Я тотчас же согласился, что это Маяковский. Он прошагал мимо нас, этот человек, весь в желтом мутном свете тумана, – прошагал мимо фонаря, когда показалось, что у него не две, а с десяток ног, как всегда это кажется в тумане.
Я не был убежден, что это Маяковский, также не был убежден в этом и Катаев, но мы в дальнейшем все больше укреплялись в той уверенности, что, конечно же, это был Маяковский. Мы рассказывали знакомым, как встретили на Рождественском бульваре Маяковского, как он шел сквозь туман и как от тумана казалось, что его ноги мелькают, как спицы велосипеда… Вот как хотелось нам быть в общении с этой фигурой, вот каков был общий интерес к этой фигуре!
Я все хочу вспомнить, когда же впервые остановилось мое внимание на этом имени… Нет, не тогда, когда в Одессу приехали футуристы! Я в ту эпоху еще не поэт, я еще живу интересами спорта, только начинающегося в нашей стране футбола. О, это было далеко от литературы – эти игры на зеленой спортивной площадке с узкими флажками на четырех ее углах, – не то что далеко, а даже враждебно! Мы были спортсменами, бегунами, прыгали с шестом, играли с шестом – какая там литература! Правда, я перевел тогда вступление к «Метаморфозам» Овидия и получил за это «пять» по латыни… Но я еще глух к тому чуду, которое происходит рядом со мной, – к рождению метафоры Маяковского. Я еще не слышу, что сердце похоже на церковку и что можно пытаться выскочить из самого себя, опираясь о ребра.
Очевидно, большому поэту мало быть только поэтом. Пушкин, вспомним, тоскует оттого, что декабристы хоть и заучивают его стихи, но не посвящают его в свои планы; автор «Божественной комедии» населяет ад своими политическими врагами; лорд Байрон помогает греческим повстанцам в их борьбе против турок.
Так же и Маяковский: и его не устраивало быть только поэтом. Он стал на путь агитации, родственный путь политического трибуна. Вспомним: сперва это юноша в бархатной нерусской блузе, это художник с уклоном в левое искусство, пишущий стихи, явно внушенные французской живописью, – да просто с упоминанием ее мастеров:
И вспомним также, что в то же время – это юноша, задумавшийся о революции, это юноша в тюрьме, снятый на полицейских карточках в профиль и фас.
Предполагалась некогда экранизация «Отцов и детей». Ставить должен был В. Э. Мейерхольд. Я спросил его, кого он собирается пригласить на роль Базарова. Он ответил:
– Маяковского.

> **Задание a**: Перепишите дословно записи, начиная с первой строки и заканчивая строкой с «Looking at the screenshot, I should click(x=864, y=845).» включительно. Изображения в ответ не включайте.

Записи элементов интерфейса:
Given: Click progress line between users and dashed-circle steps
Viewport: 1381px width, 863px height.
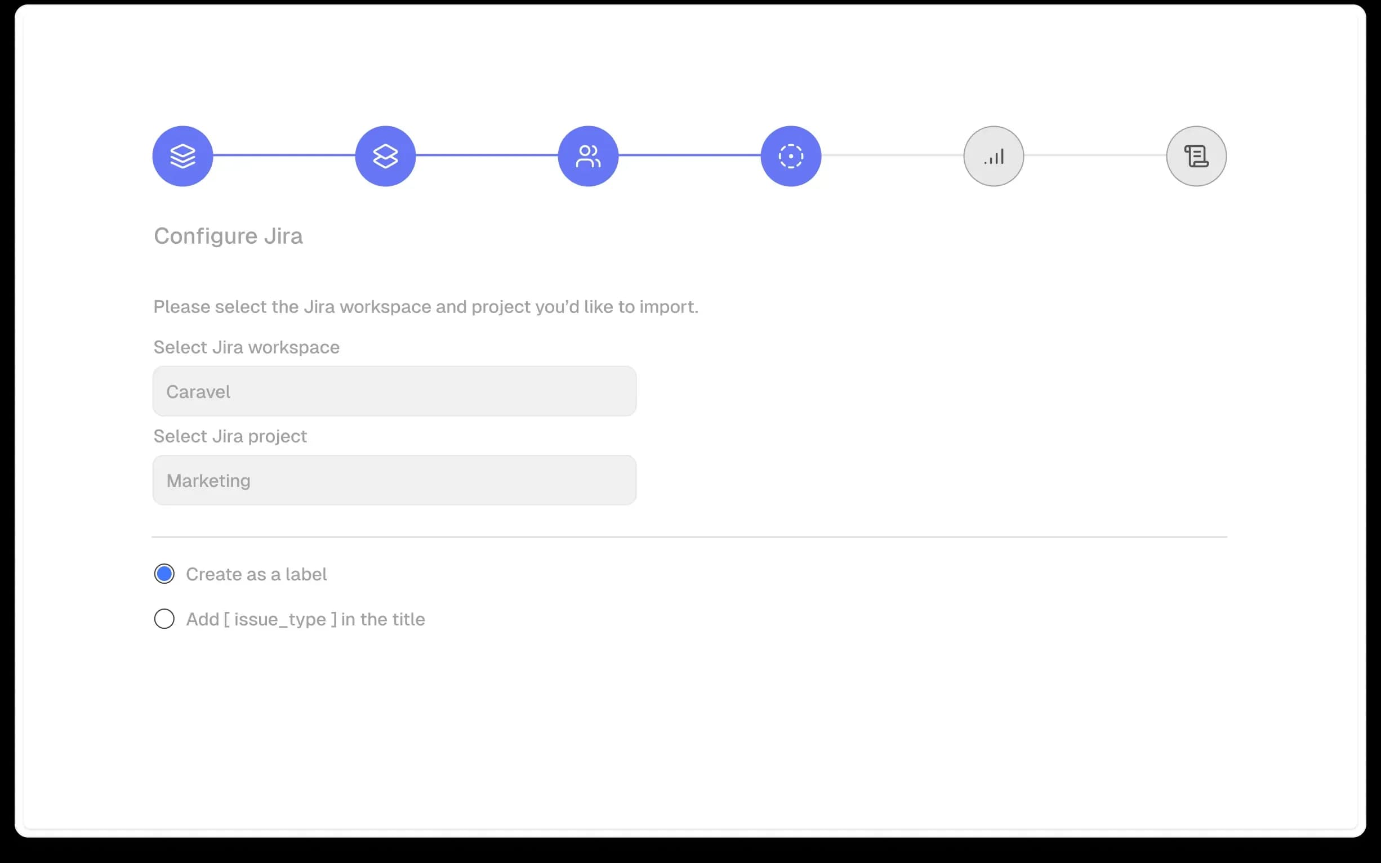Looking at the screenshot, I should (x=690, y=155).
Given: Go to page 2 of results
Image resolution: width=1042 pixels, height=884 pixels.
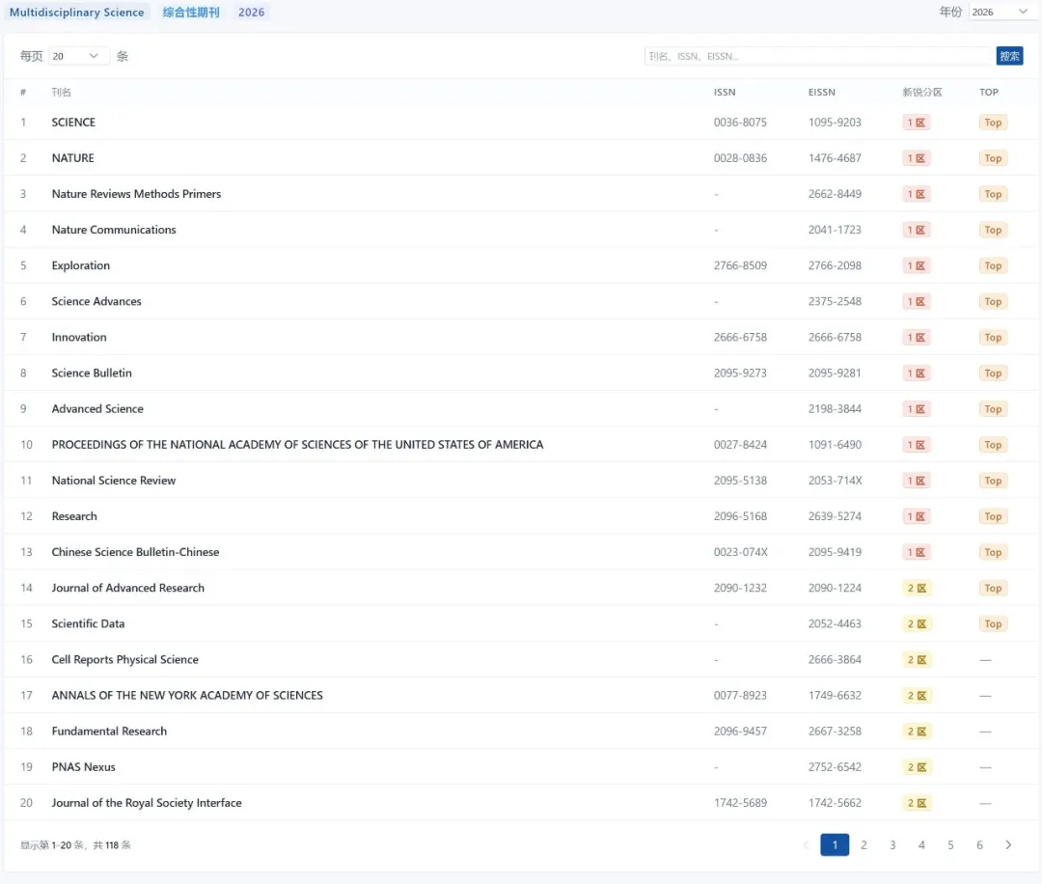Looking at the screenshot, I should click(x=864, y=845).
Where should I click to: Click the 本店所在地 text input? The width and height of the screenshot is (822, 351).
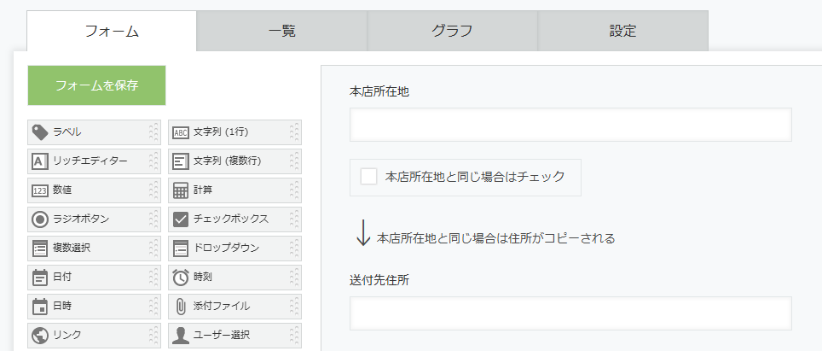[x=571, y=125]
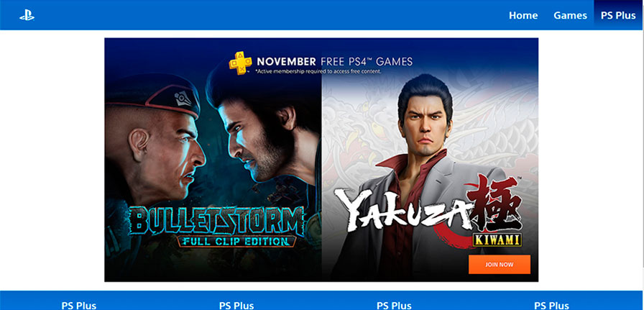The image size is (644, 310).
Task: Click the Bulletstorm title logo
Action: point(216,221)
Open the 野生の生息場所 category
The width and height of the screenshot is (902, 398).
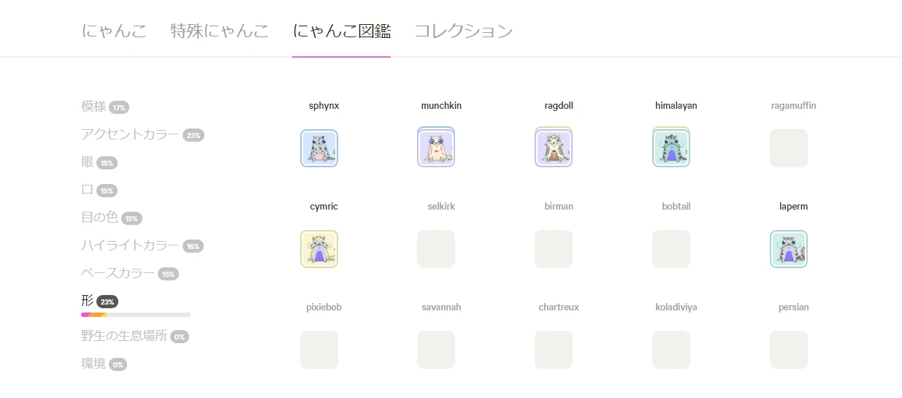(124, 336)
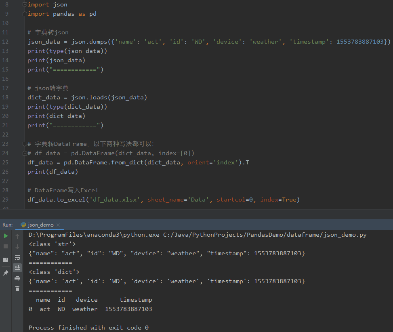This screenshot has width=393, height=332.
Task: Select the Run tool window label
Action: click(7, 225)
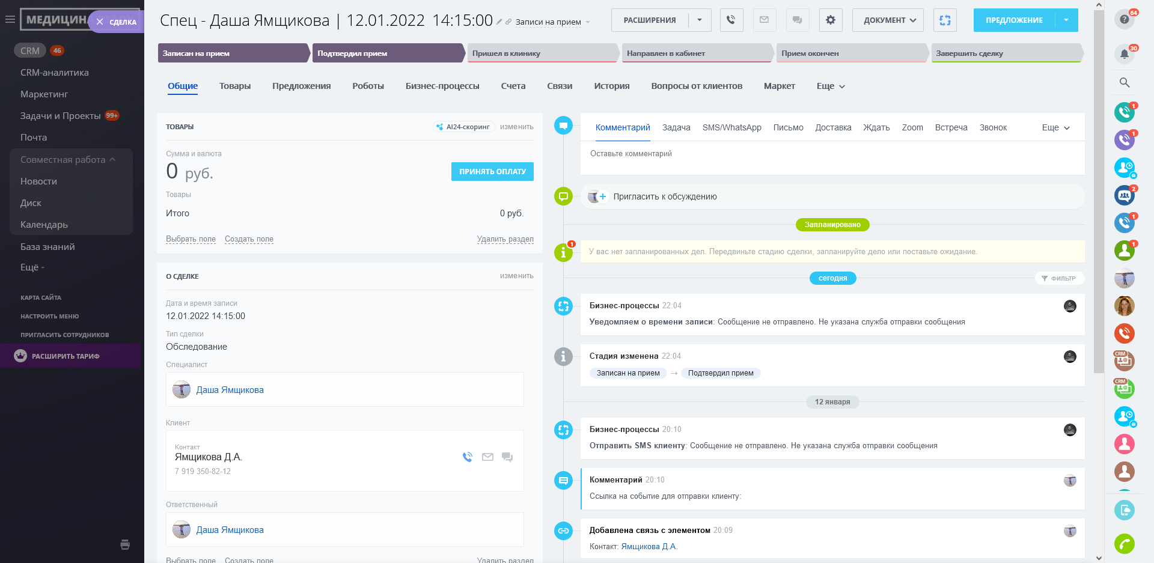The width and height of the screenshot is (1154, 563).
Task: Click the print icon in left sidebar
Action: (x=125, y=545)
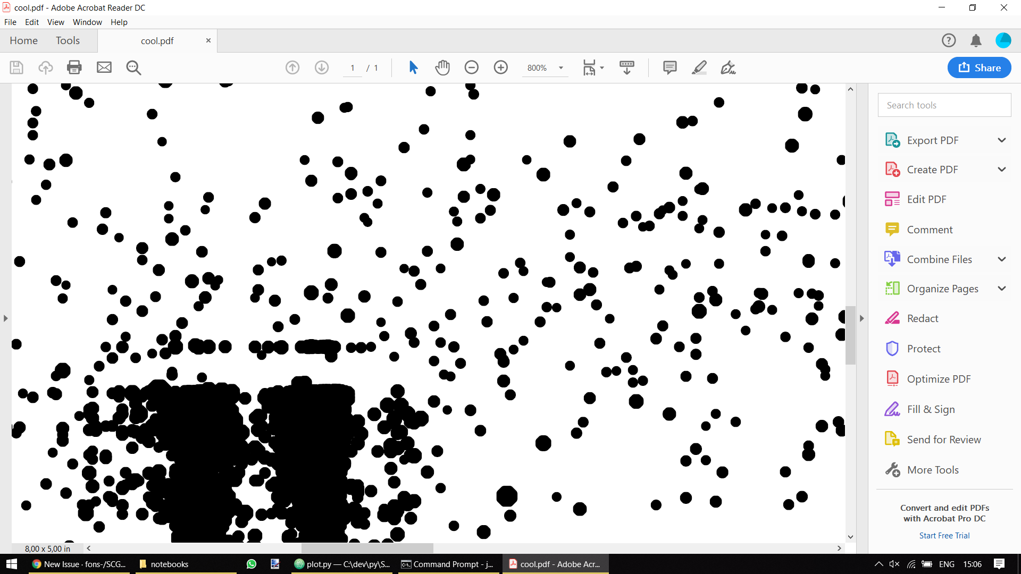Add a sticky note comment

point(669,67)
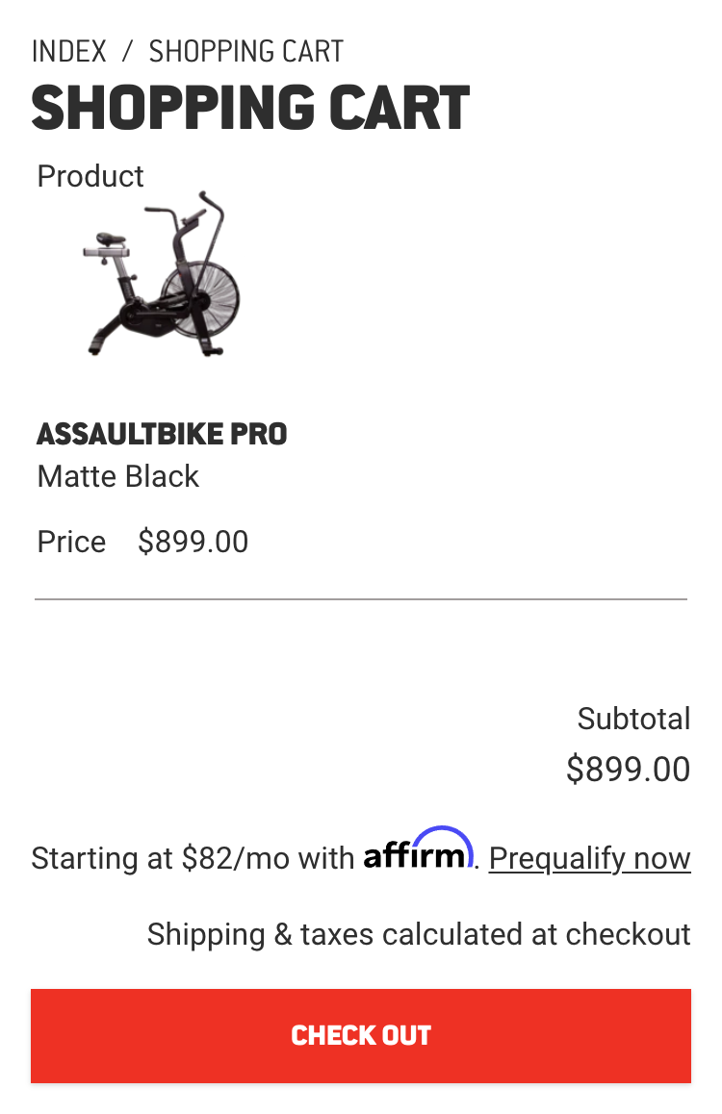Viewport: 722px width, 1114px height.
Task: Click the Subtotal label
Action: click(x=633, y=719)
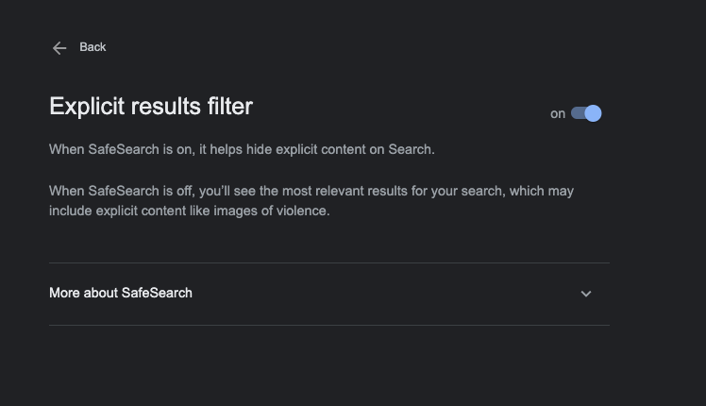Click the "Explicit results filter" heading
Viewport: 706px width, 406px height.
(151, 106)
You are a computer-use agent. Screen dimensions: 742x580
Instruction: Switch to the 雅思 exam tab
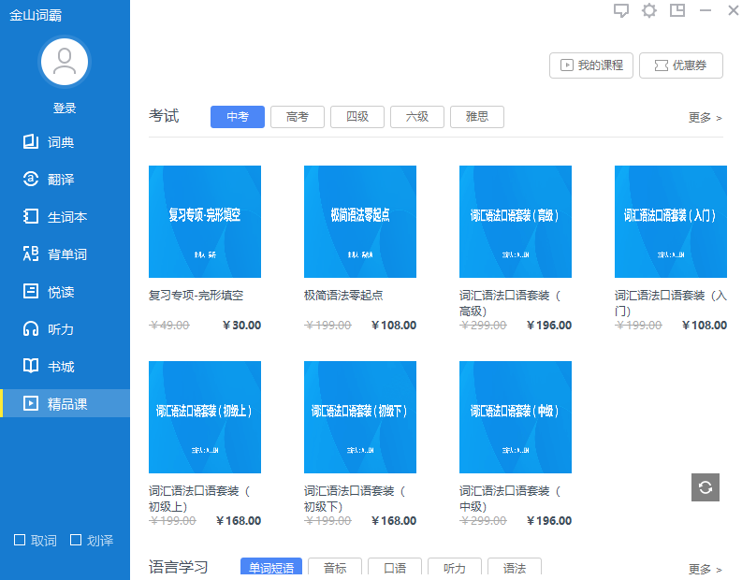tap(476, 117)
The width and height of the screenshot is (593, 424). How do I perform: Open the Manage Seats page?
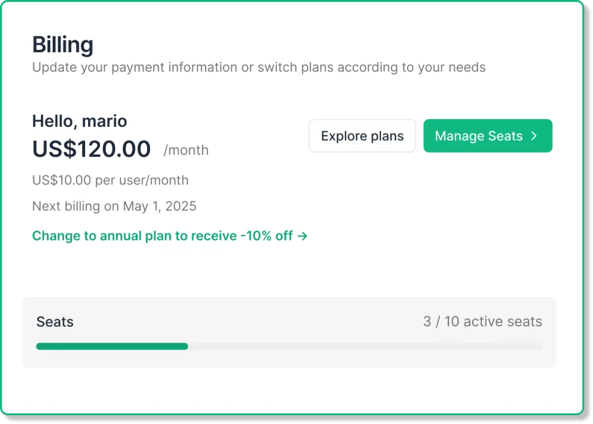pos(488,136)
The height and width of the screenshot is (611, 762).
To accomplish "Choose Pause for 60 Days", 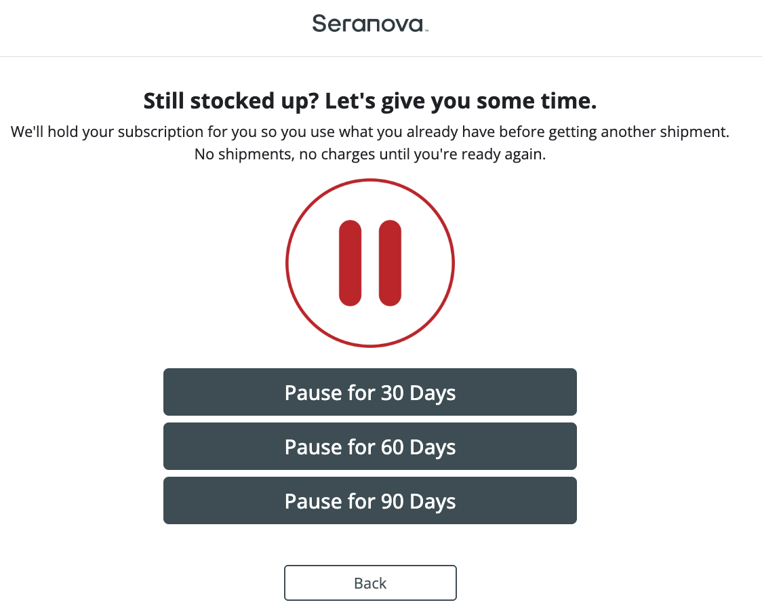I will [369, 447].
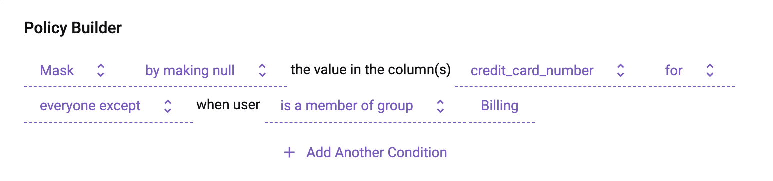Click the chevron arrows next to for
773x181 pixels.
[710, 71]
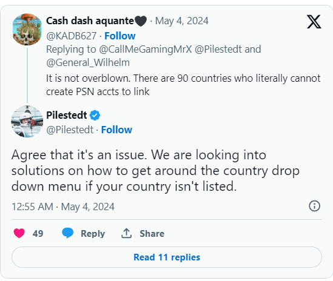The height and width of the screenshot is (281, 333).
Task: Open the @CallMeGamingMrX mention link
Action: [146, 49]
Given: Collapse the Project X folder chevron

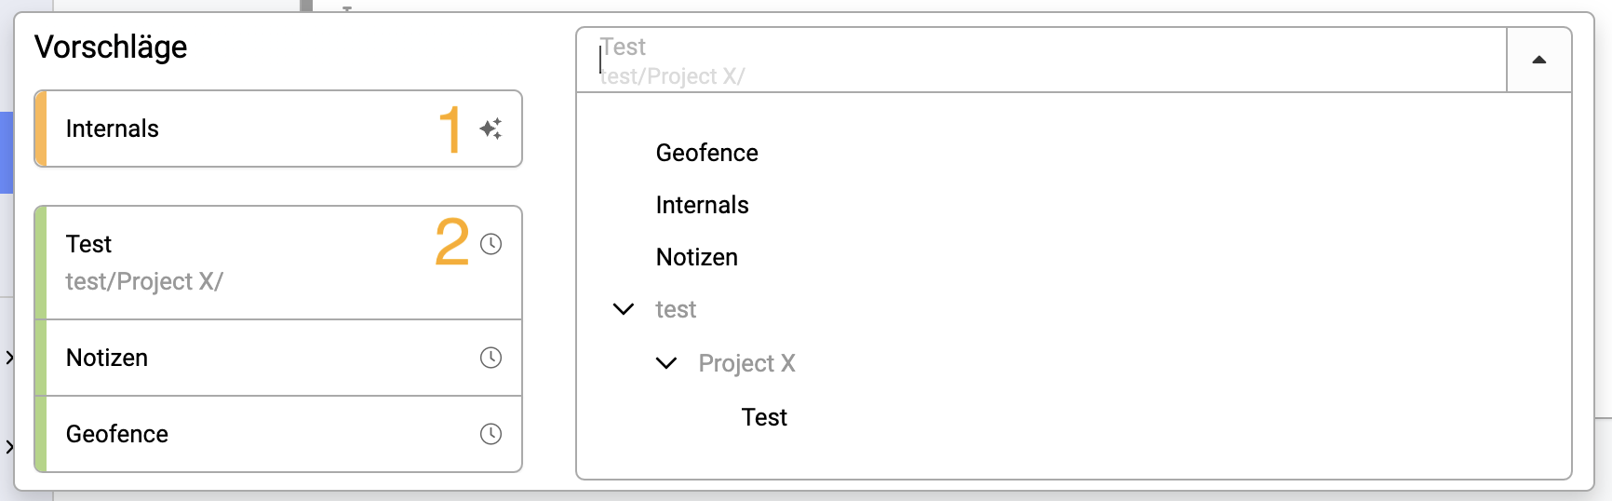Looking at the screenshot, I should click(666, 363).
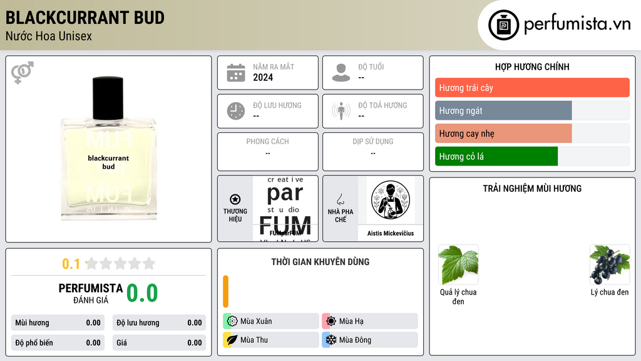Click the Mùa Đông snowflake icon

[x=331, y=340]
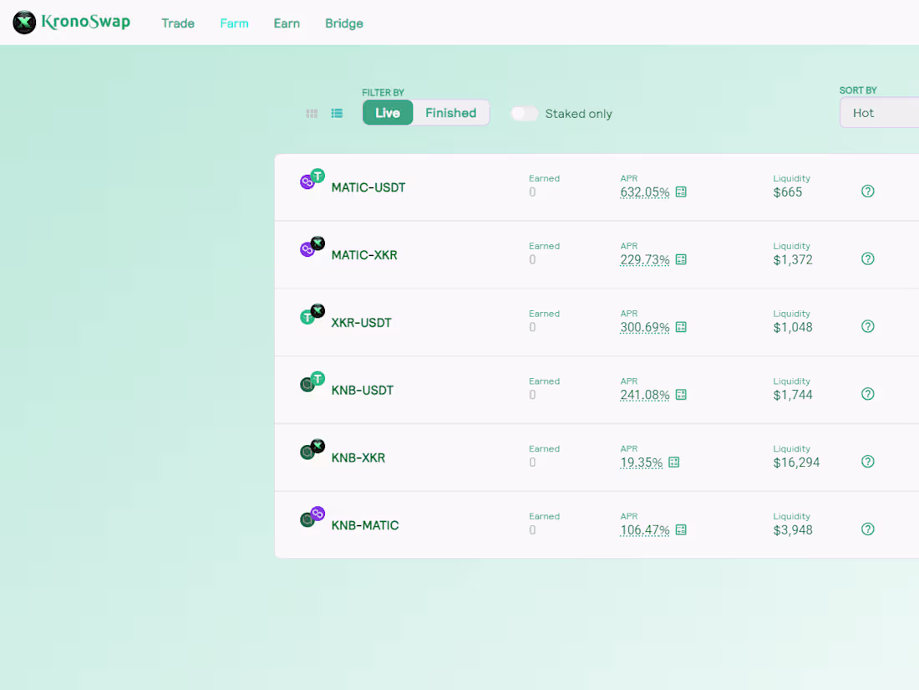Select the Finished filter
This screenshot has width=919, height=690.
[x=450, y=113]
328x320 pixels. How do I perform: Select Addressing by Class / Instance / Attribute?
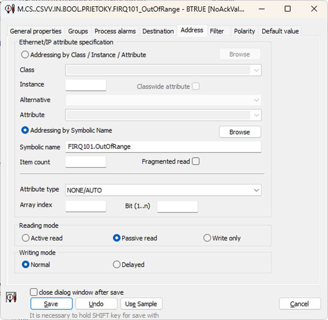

> **Задание b**: Согласуются ли с воспоминаниями о Маяковском следующие утверждения? (i) Рассказчик и Катаев сразу были убеждены, что мимо них прошел Маяковский. (ii) За перевод вступления к «Метаморфозам» Овидия рассказчик получил «пять» по латыни. (iii) Экранизацию «Отцов и детей» должен был ставить Мейерхольд. На каждое ответьте «да» или «нет», дословно приведя решающие слова текста.

> **Готовый ответ a**:
Given: Click progress line between users and dashed-circle steps
Viewport: 1381px width, 863px height.
Looking at the screenshot, I should (x=690, y=155).
Given: Go to page 2 of results
Image resolution: width=1042 pixels, height=884 pixels.
Looking at the screenshot, I should click(x=864, y=845).

> **Готовый ответ b**:
(i) Нет: «Я не был убежден, что это Маяковский, также не был убежден в этом и Катаев».
(ii) Да: «Правда, я перевел тогда вступление к «Метаморфозам» Овидия и получил за это «пять» по латыни».
(iii) Да: «Ставить должен был В. Э. Мейерхольд».